● Exercise prompt: Can you carry on the piece about courtroom advocacy, picking up right after its final sentence?

Fashion is fine, providing you fit in or seem to do so. To be viewed as an ‘outsider’ is to bring prejudice into the court room. To pretend the prejudice is not there is disingenuous. A party or a witness who carries the ‘outsider’ label is at a disadvantage, so much so that the advocate must consider, “How do I and this witness deal with the prejudice?” It is not enough to make a statement that allows the decision maker to baldly assert, “I am not prejudiced”. Such a statement merely cloaks the prejudice but successfully answers any appeal point: “Counsel, you have submitted that the decision below was affected by prejudice but where is the evidence of it, evidence that will counter the express denial of prejudice?”. The prejudice must be exposed and dealt with so that the decision makers then behave in a non-prejudiced way, even if along the classic lines of, “I don't like the members of ‘x’ group, but this one is an exception”.

The quest for ‘a fair trial before unbiased decision makers’ has long been recognised as a necessary part of our justice system. This is one of the environmental factors to which the advocate must pay attention. Suppression of media comment about a forthcoming case is a well-established path intended to dissipate likely prejudice by potential jurors. (Whether it is applied or not depends upon predominant legal mores in particular jurisdictions.) As well, or instead, there may be applications to delay the trial or move the venue. Analogously ‘a reasonable apprehension of bias’ is a long-standing basis to ask that a judge not hear a case. However the system presumes that judges, though human, are immune from the frailties that beset we lesser mortals. This is one of those convenient legal system myths. For those who want to believe that the taking of the judicial oath somehow brings a better person into being, see the rebuttal by Robert Trivers, ‘Deceit and Self-Deception (fooling yourself the better to fool others)’, Allen Lane, 2011, ISBN 978-0-713-99826-9.

So far the discussed aspects of the mental skills of advocacy – law and practice, audience needs and wants, and other environmental factors – have been tasks that begin in the preparation for a particular trial and then ‘go live’ at the trial. For the playwright or screenwriter the parallel process is the preparatory time when there are decisions about genre, about message, about scenario, about the symbiotic relationship between message and scenario, about the ‘spark’, about character arcs, action development, relationship development, and ‘critical, crisis moments’.

For both advocate and writers for stage and film there are the additional mental requirements of intuition and ‘instant’ reactive capacity. Aronson quotes decision-making expert Herbert Simon’s observation that, ‘intuition is analytical thinking frozen into habit and into the capacity for rapid response through recognition of familiar kinds of situations’ [Aronson, supra, page 31]. That observation mirrors the insights to be found in Jonah Lehrer’s, ‘The Decisive Moment - How the Brain Makes Up Its Mind’, 2009, Canongate, ISBN 978-84767-313-8. See also the discussion in ‘Lessons from the Neurosciences for Advocacy and Advocacy Teaching, at http://advocacyteaching.blogspot.com.au/2011/03/lessons-from-neurosciences-for-advocacy.html . As observed in that blog article (which draws extensively on Lehrer), “The ‘pay off’ for accumulated skill (aka wisdom) is that the twinges, the gut response, the intuition are not superficial. On the contrary, they reflect the distillation of all that has gone before, not consciously perceived, but being put to work at the right time. It is because so much of that process is ‘deep’ that it is impossible to precisely explain ‘why’ or ‘how’ it came to be applied.”

● Data entries:
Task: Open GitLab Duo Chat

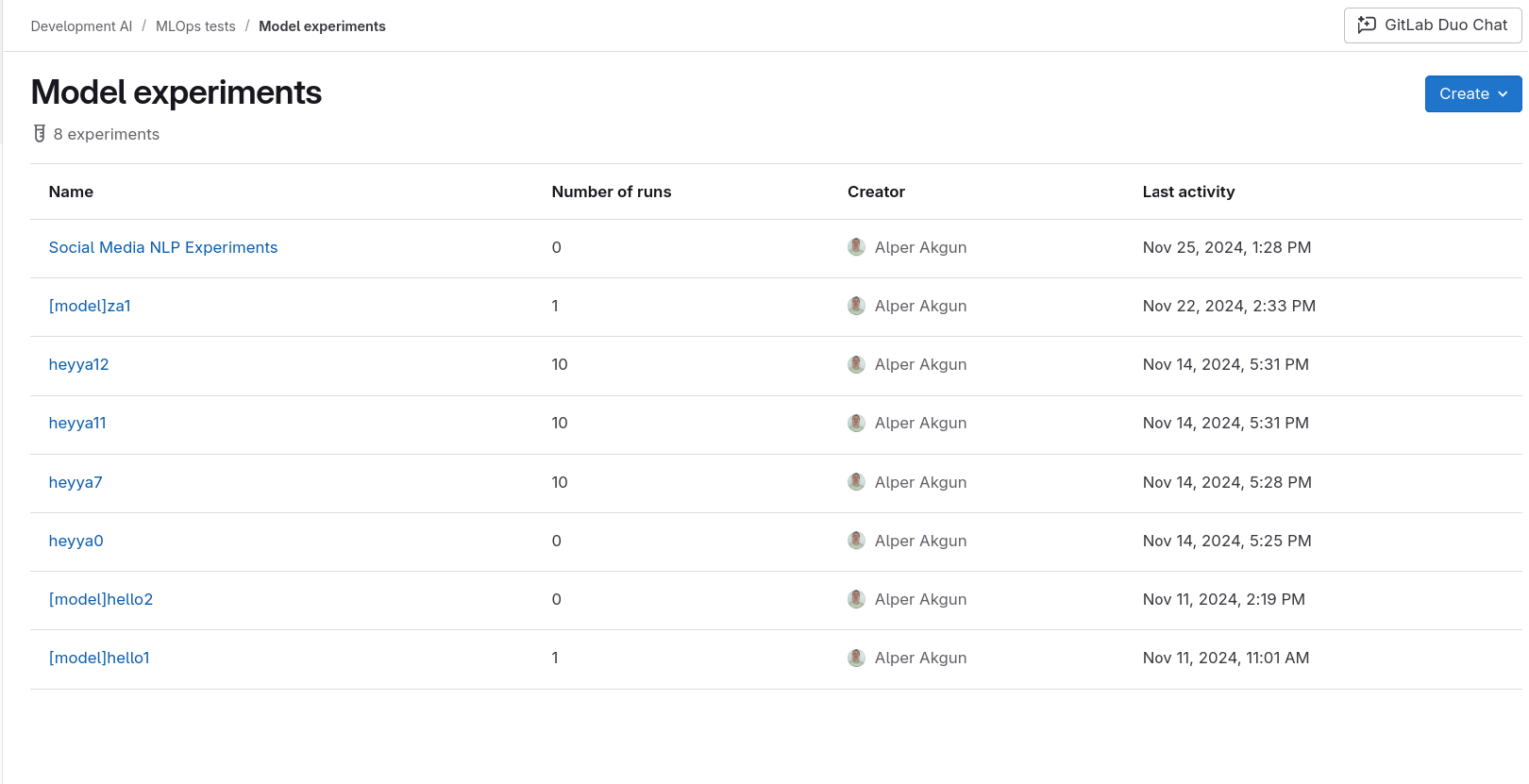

* * *

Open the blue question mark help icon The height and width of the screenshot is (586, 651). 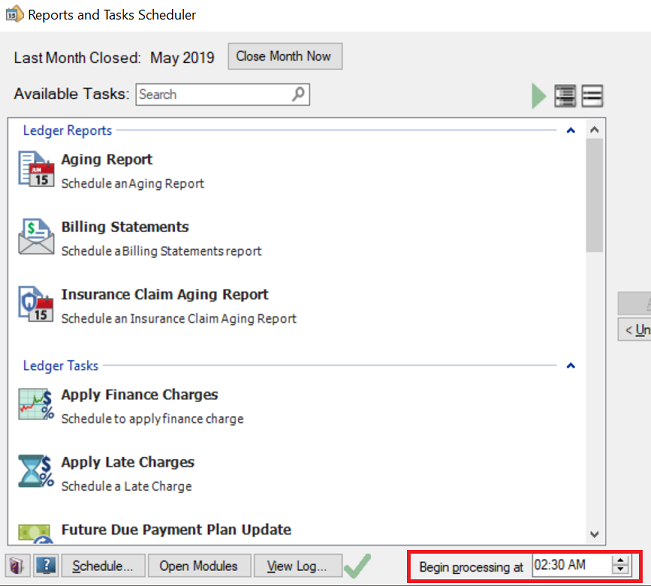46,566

● Reply:
As mentioned earlier the advocate combines the roles of writer and actor. While the writer’s intuition is cut off once the script is finished, for the advocate the intuitive, reactive mental skills are essential at trial. Talent is a springboard to, not a guarantee of success. Talent, for those blessed with it, allows Simon’s ‘intuition’ to be developed more quickly than for those with less of it.

The performance skills of so many advocates are rudimentary and never advance beyond that. ‘One size fits all’ is the usual approach. Outside of the obvious reasons (such as, when your opponent is weak you only have to be slightly less weak to survive; it is so very easy to pass the blame for defeat to an absent witness or judge; and, the incompetence of counsel is a very difficult argument to raise on appeal) ‘traditional’ advocacy training is ‘basic’ and directed to beginner questioning and submission technique with hardly any attention to the required mental skills.

To advance beyond those early practical skills the advocate needs to acquire a deeper understanding of the underlying mental skills, the ability to be perceptively self-critical, to create that bank of quality experience from which sound intuition is drawn.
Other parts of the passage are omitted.